Wednesday, October 21, 2009

Monthly Update: 9

My Dearest Foster,

Today you are nine months old. That's nine with a capital N-I-N-E!

You think you're grown. In your mind, you're a big boy now, thank you very much, and I am to be at your every beck and call.

You're still the Happiest Baby on the Block, but you make it clear who's boss around here, and at this stage in your life, it's very rarely me.

These days when I put you on the floor to play and turn around to walk away, I immediately hear, "ma, ma, ma, ma..." Here you come crawling after me. I turn around to reassure you, but you won't have it. You're not satisfied until I pick you up.

At the same time, though, you're becoming more independent. A week or so ago I walked into your room to get you out of your crib and you were STANDING UP! Standing up and smiling. Like, hey mom! Look at me all big and stuff. I can pull to stand now. I bet you can't do this. What d'ya think?

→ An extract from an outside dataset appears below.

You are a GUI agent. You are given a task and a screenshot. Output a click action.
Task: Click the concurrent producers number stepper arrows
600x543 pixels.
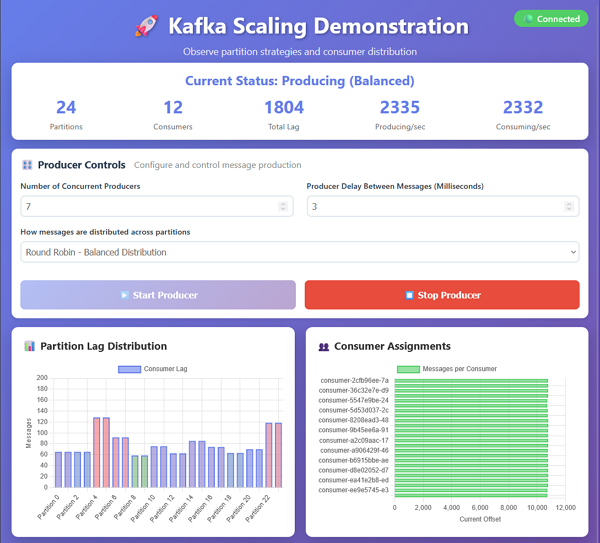pos(283,207)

Well, I'll tell you what I think. I LOVE that now, when I come to get you out of your crib, you stand up so that you can reach me. It's no longer me reaching down for you. It's you reaching up for me and smiling at me and being as delighted to see me as I am to see you. It's like, all of a sudden you've become Oedipus.

I'm not a very likable person sometimes (okay a lot of the time), but you really like me. All the time. You never seem to get tired of me. I mean, I get tired of myself. But you? You greet me with the sweetest smile and you cling to me as if your world would fall apart without me. You hear my voice and start to say, "ma-ma-ma-ma..." And, you laugh at all my jokes. Only I can comfort you, and I cherish being able to.

Unlike Oedipus, however, your daddy is your hero.

Every afternoon we wait for him to come home. We stand at the front door and watch. As soon as you see his truck pull up, you start to go crazy! Your hands and feet flailing in anticipation. Of course, your daddy hams it up on his way up the front walk and you grin and shriek in response. Once he's inside, it's all I can do to keep you from jumping out of my arms, so your daddy swoops you up and kisses you all over.

Foster, I don't think I see you THAT happy all day long.

Your new found independence has made mealtime easier, because now you can finger feed yourself, and you love to do it. Just the novelty of it, I think.

One day this month I made the mistake of giving you bite sized pieces of cheese to feed yourself and for the rest of that day your hands smelled like butt, I mean cheese. It was disgusting. I kept checking your diaper, frantically looking for the poop that must have escaped.

Is it in your hair? On your clothes? Between your toes? For crying out loud, what is that smell? Then finally, I sniffed your hands and realized. Oh. Cheese. Ugh. So, I wiped and wiped and wiped your little hands. All to no avail. Only a bath, with soap, got rid of the smell. (Hey, I'm a poet and didn't even know it!) (Forgive me.)

This month, your favorite word is "ba". Not "ba-ba-ba...". Just "ba". You say it every time you hear or see something, anything, everything. I'm not exaggerating. It could be a dog barking or a leaf on the ground. Anything that interests you is now "ba".

You're still an average size little fella. 50th percentile since birth. I guess that's to be expected given that your daddy and I are average size people and were skinny little kids. My dad, your Papa, used to make some joke about me not being able to get wet in the shower 'cause I was too skinny. (I can't remember how the joke went. I must have blocked it from my memory.) But, despite your average size, you've got the deltoids of a MAN. I'm not even kidding. Your deltoids are bigger than mine, and I've been working out!

Your daddy and I think you're going to take after both of your grandfathers and be a strong dude. His dad, your Grandpa, played football in college and then became an Army Ranger. And, my dad played football in high school and went on to compete in power lifting competitions. Strength is in your blood, my man.

For now, though, you're just average. Right in the center of the growth chart. (I bet if they had measured your deltoids you'd be off the charts!)

I look forward to this next month with you. You've already brought me so much joy, and from what I hear, it only gets better.

We've got your first Halloween to look forward to, and you bet I'm gonna dress you up. Don't worry, you'll be the Cutest Baby on the Block.